# [What to work on]
Copy the listing below word for word, without the pictures.

# [Given records]
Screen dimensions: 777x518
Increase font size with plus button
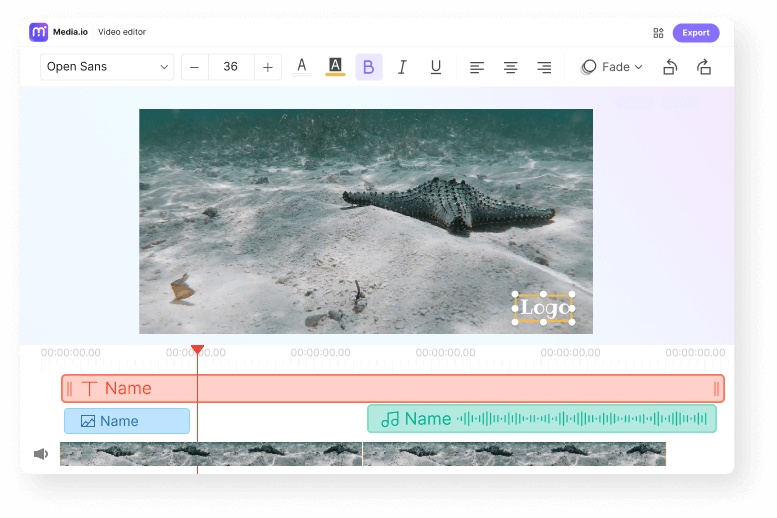point(267,67)
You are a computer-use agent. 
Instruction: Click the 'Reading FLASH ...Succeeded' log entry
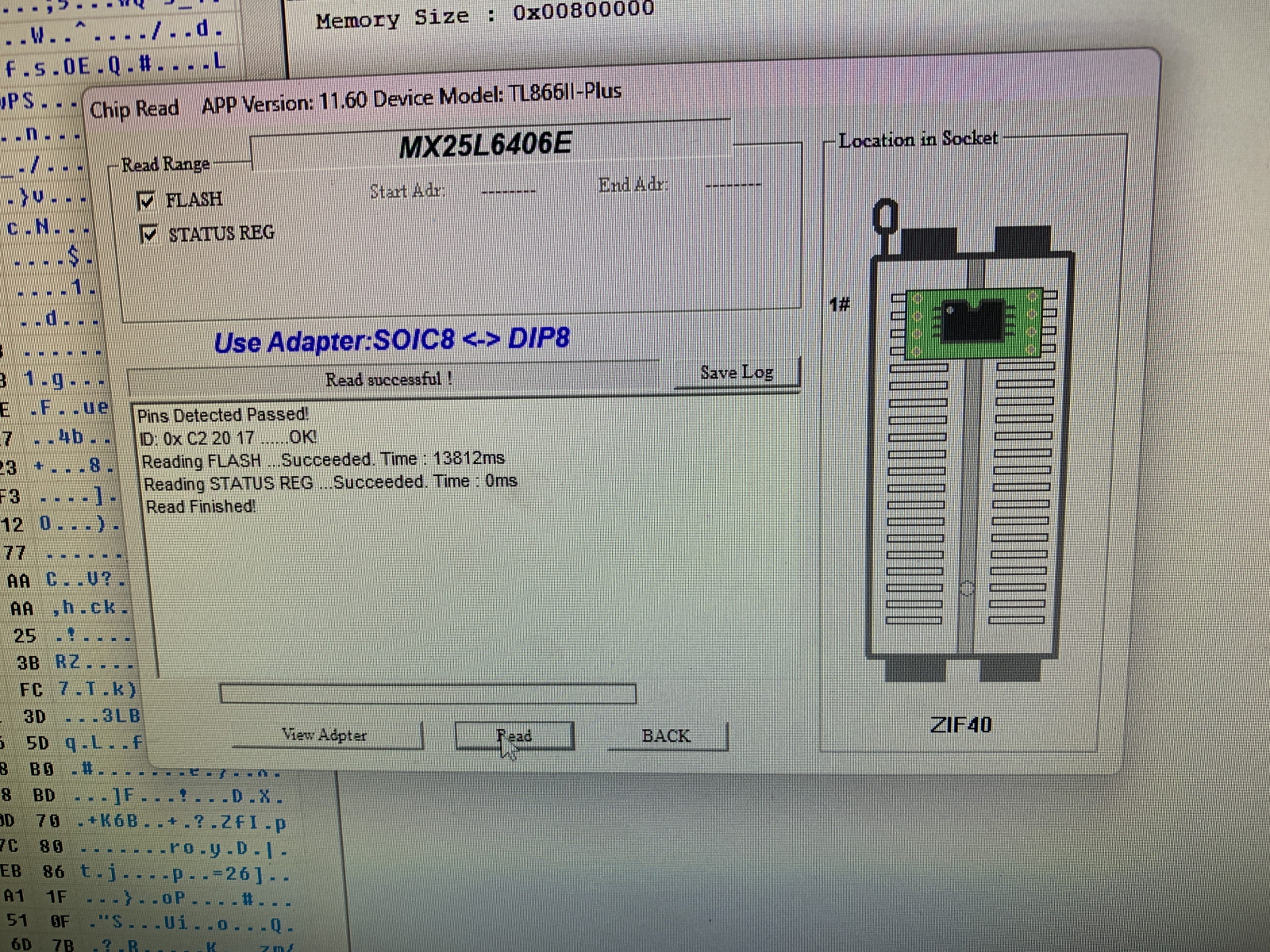pyautogui.click(x=323, y=459)
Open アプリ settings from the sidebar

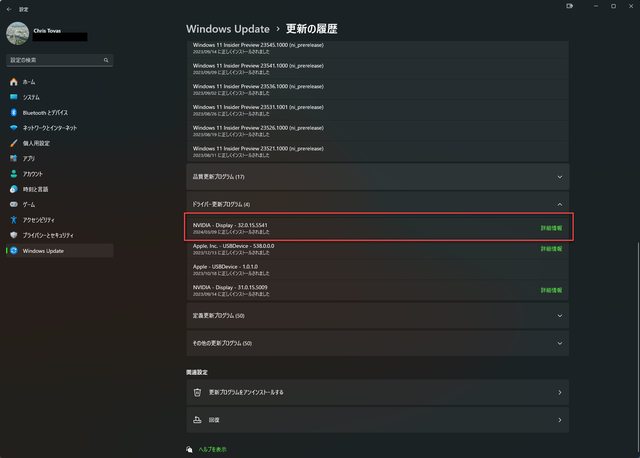tap(29, 158)
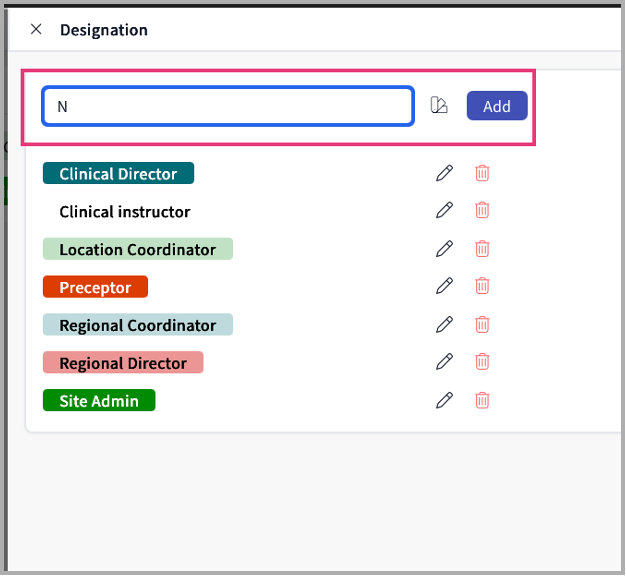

# [Answer in full]
Screen dimensions: 777x518
Increase font size with plus button
point(267,67)
You are a computer-use agent. 
Instruction: Click the 'Reading FLASH ...Succeeded' log entry
pyautogui.click(x=323, y=459)
Open アプリ settings from the sidebar

tap(29, 158)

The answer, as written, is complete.